You don't need a conditional. You can set up a mask using sbb.

                  ; precondition: 0 <= x <= N
                  ; (N is constant)
    mov y, 0      ; set up mask
    cmp x, N-1    ; set carry flag if x >= N
    sbb y, 0      ; subtract 1 from y if carry flag set
    and x, y      ; set x to zero if x == N
The cmov looks better than sbb, but both have data dependencies than a predicted branch wouldn't.
Ahh! Serves me right for reading books from before the 486 :P
The 286/386 didn't have a cache so that wasn't a worry at that time.
>But I restate it's odd that you weren't even aware of the cost in 1992 as a system level programmer.

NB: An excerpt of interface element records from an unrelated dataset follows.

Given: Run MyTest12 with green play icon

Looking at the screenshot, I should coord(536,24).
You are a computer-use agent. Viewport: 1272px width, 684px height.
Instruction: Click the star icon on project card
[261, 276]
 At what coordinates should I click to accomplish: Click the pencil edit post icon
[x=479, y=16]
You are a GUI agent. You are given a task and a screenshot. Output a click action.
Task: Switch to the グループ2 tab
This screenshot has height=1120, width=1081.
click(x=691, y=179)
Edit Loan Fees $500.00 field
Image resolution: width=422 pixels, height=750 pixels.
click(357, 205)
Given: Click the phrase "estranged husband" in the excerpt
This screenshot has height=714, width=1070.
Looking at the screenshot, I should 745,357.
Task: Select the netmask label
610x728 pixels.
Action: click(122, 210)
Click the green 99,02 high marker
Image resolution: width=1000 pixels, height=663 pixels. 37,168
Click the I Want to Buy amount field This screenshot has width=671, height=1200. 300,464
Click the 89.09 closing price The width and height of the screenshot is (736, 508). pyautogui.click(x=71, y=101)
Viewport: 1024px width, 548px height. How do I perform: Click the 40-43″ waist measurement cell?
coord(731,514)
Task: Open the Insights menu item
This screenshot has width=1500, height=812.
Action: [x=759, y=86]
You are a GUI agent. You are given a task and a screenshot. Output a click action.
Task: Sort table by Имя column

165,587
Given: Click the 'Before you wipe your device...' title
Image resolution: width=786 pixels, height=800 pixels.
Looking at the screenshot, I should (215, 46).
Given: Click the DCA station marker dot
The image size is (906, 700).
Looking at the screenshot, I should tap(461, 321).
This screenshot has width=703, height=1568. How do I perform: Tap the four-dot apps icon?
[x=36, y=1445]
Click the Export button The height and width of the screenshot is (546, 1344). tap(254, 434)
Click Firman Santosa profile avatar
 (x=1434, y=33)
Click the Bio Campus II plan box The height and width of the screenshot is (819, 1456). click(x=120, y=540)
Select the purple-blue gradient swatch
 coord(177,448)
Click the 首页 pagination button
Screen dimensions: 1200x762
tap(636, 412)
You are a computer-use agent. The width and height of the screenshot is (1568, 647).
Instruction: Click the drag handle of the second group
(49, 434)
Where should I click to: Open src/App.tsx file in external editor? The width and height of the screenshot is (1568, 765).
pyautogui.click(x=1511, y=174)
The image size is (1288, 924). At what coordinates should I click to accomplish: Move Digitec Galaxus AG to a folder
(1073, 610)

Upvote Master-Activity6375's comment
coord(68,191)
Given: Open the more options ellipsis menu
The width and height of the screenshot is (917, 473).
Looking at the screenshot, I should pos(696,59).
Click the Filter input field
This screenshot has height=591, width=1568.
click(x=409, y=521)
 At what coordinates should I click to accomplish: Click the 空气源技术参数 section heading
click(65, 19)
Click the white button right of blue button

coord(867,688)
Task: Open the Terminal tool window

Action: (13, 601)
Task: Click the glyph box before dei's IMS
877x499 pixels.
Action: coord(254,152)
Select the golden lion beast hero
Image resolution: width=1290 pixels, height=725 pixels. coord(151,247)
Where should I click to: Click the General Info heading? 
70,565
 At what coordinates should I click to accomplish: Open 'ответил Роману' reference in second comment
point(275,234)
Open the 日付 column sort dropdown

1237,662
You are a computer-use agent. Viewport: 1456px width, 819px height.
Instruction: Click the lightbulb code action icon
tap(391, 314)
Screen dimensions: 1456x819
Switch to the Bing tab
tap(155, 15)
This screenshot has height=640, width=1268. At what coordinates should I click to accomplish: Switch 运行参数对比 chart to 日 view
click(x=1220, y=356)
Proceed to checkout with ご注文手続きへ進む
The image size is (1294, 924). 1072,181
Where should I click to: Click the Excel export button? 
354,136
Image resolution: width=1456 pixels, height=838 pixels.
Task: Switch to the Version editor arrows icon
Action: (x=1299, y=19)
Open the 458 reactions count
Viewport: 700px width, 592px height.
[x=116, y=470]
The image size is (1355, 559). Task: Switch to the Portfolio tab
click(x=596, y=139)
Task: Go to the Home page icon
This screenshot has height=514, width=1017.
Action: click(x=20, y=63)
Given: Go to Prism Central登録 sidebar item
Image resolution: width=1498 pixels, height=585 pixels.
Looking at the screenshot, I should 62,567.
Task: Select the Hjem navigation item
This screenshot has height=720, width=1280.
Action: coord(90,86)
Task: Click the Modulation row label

Costs were very different in the pipelines (or lack thereof) of eighties/early nineties hardware.

Have you tested this recently? I haven't for some years now but performance was identical regardless of direction. Maybe I need to try it again. I'd expect going backwards to be no worse than "not as good" - like say perhaps the prefetching mechanism doesn't cater for this case - but maybe my standards aren't high enough and this is enough to tip things over into the horrific.